Dalla dichiarazione non veritiera, pur se resa in buona fede, in considerazione dell’asserita necessità di superare le difficoltà tecniche collegate alla piattaforma telematica, deriva l’obbligo di segnalazione immediata – sia dell’inesatto contenuto della propria dichiarazione sia delle problematiche del sistema- nei confronti dell’Amministrazione che gestisce il m.e.p.a., già prima della partecipazione ad una specifica gara, in quanto solo l’Amministrazione può, da un lato, valutare le conseguenze della dichiarazione non veritiera e prevenire eventuali indebiti vantaggi e, dall’altro lato, indicare all’operatore la soluzione già esistente o, se necessario, intervenire sul sistema, risolvendo il problema riscontrato nei confronti di tutti gli operatori, che altrimenti, potrebbero subire un pregiudizio. Tale obbligo sorge in virtù del dovere di buona fede e di quello di comportarsi correttamente e diligentemente, che sono proiezioni dei doveri di solidarietà sociale di cui all’art. 2 Cost. e dovere di neminem laedere di cui all’art. 2043 c.c., ed incombono, quindi, su tutti gli operatori economici, anche in fasi indipendenti o solo propedeutiche rispetto alla gara o alla conclusione del contratto.

In proposito deve evidenziarsi che l’introduzione di una dichiarazione non veritiera in una piattaforma digitale pubblica può avere effetti e conseguenze che sfuggono al controllo ed alla previsione dello stesso operatore economico, il quale è, quindi, tenuto, nel suo interesse, a segnalare l’inesattezza o imprecisione contenuta nella dichiarazione, per conformare la sua azione ai parametri di diligenza pretesi nei settori pubblici (Cons. Stato, Sez. V, 25 settembre 2024, n. 7798, secondo cui le imprese che partecipano a gare d’appalto pubbliche devono dimostrare un elevato grado di professionalità e diligenza, superiore alla media: questa diligenza non riguarda solamente l’esecuzione del contratto, ma si estende anche alle fasi preliminari e di preparazione, incluse la redazione dei documenti necessari per partecipare alla gara).

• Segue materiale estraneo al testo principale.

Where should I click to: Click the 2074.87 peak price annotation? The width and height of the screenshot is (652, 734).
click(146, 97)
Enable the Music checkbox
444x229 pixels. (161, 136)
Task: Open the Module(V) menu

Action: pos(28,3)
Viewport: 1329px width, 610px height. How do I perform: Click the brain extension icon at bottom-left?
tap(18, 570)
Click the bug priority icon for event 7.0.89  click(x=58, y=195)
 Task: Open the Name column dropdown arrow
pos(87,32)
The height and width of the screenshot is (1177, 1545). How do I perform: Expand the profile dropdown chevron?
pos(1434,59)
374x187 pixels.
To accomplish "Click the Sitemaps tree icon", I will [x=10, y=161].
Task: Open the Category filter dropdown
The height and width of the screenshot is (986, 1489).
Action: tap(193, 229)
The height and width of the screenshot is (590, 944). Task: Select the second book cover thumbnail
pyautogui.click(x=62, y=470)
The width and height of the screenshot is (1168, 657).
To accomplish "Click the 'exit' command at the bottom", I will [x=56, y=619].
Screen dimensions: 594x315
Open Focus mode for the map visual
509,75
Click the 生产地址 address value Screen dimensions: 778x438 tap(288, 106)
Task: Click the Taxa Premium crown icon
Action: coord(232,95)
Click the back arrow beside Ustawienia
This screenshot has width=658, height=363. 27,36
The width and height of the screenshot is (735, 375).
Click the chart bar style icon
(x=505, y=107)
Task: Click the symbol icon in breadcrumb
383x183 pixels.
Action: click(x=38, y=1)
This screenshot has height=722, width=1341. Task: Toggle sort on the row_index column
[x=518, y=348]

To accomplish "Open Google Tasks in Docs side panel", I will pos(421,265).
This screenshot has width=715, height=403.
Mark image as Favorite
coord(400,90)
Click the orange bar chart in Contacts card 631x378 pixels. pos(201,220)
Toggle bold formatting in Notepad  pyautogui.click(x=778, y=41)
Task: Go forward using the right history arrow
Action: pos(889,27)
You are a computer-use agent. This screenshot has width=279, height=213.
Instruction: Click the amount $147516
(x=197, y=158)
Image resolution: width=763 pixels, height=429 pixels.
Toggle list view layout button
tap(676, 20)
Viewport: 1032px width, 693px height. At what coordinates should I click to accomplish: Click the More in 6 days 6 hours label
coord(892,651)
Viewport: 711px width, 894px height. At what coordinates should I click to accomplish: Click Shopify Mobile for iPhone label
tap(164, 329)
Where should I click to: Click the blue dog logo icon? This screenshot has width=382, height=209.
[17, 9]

Inoltre, tale dichiarazione non veritiera può avere conseguenze sugli altri operatori economici, per cui, anche la buona fede, che impone di salvaguardare l’interesse altrui, comporta l’obbligo di un avviso immediato, strumentale a porre gli altri operatori nelle stesse condizioni. Del resto, gli obblighi di correttezza e buona fede sono stati esplicitati dal d.lgs. n. 36 del 2023, agli artt. 2, comma 1, e 5, comma 1, ma costituiscono applicazioni dei principi e delle regole generali già vigenti nell’ordinamento.